Il est question d’abnégation de l’art et de vanité de l’existence. De la condition de l’artiste révéré et précaire, au prestige recherché mais dépendant du bon plaisir des officiels de culture, d’un roi de Naples laid et coprophile, gens de cour et puissants. Le génie n’est rien seul, il faut de mauvais génies pour se pencher sur le berceau de la gloire, tenir les cordons de la bourse, faiseurs et défaiseurs de princes des arts (ainsi la scène avec Mozart, enfant-monstre pâle). La grande beauté du film vient de ce que cette condition de l’artiste est identifiée à la condition de la femme. Il Boemo peint universellement la condition humaine la plus banale, anonyme, à l’ambition déçue de figurer dans les livres d’histoire, à travers les quatre figures féminines éclairant celle de l’artiste. Quatre femmes que la caméra détaille admirablement, aux portraits dessinés avec plus de force encore que le personnage-titre à la fois impressionnant et falot (on pense à tout coup à Ryan O’Neal dans Barry Lyndon, tant le comédien Vojtech Dyk lui ressemble avec sa beauté de fadeur effacée).
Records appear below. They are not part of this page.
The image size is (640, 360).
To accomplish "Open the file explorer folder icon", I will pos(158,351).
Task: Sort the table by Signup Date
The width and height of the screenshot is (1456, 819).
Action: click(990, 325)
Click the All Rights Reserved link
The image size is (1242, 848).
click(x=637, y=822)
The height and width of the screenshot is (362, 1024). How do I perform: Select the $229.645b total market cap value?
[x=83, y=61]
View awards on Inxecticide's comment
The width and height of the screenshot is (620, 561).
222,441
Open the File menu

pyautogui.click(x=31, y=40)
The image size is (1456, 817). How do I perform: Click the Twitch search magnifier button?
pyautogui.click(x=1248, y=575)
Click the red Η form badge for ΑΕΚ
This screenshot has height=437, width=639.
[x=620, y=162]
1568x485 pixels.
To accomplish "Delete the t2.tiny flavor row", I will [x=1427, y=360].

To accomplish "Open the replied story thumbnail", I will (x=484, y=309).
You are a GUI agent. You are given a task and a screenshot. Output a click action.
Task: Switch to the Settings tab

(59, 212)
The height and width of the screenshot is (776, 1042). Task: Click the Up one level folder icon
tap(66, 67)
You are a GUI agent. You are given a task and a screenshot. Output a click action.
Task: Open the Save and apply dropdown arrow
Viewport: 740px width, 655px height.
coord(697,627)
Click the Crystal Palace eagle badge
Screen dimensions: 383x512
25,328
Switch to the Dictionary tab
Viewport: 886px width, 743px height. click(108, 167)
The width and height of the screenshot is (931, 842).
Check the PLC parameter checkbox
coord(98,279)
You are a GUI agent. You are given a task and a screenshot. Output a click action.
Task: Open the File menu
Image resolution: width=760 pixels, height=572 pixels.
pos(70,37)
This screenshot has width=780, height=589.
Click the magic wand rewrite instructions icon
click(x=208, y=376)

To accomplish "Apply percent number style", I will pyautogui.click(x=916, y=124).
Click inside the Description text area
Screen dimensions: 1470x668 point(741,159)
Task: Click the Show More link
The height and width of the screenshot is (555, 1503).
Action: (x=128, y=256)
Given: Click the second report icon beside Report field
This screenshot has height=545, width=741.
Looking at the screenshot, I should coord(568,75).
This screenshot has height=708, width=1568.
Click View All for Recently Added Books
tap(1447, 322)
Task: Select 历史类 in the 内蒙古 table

Myslivecek est traité en corps-relais de la mise en scène, se laissant guider dans la carrière par des femmes d’influence qui pour elles-mêmes ne peuvent prétendre à aucune existence remarquable hors de la sphère d’un père ou d’un mari, à aucune renommée – à l’exception notable du personnage de la Gabrielli, soprano diva du XVIIIe, dont la tragédie-bouffe, les caprices, les crises d’asthénie tendent un autre miroir au personnage du musicien, reflet théâtral d’un travail exténuant, exigeant et savant. L’art parfois trop grand, la création insurmontable, à l’instant où il faut entrer en scène, en représentation.

A mesure que le visage se transforme, masqué, vieilli, apparaît l’identité de Myslivecek à qui le film rend sa dignité, son talent, sa valeur oubliée. De l’obscurité à la limpidité, d’une absence de visage enfin exposé à la face éclatante du monde. Du masque des libertins ou de carnaval, à la défiguration de la maladie dissimulée sous le déguisement dernier. ll Boemo jette des clartés nouvelles, rend justice à une figure universellement «commune» de l’artiste. Le film ne s’intéresse pas au génie mais à la vie besogneuse, amoureuse, précaire et fugace. Il Boemo, dans sa superbe sobriété, est l’anti-Amadeus, plus comparable à la Malibran de Guitry qu’à Tous les matins du monde ou à Farinelli, avec de loin en loin les éclats secs vénitiens du Casanova de Comencini. Pas un biopic d’apprentissage du «grand homme», mais une chronique de la condition la plus prosaïque de l’artiste, comme de la femme en échange de regard symétrique. Déchirante leçon de ténèbres à l’époque baroque, Il Boemo est d’une somptuosité mate.

Il Boemo de Petr Václav, avec Vojtech Dyk, Barbara Ronchi… 2 h 20.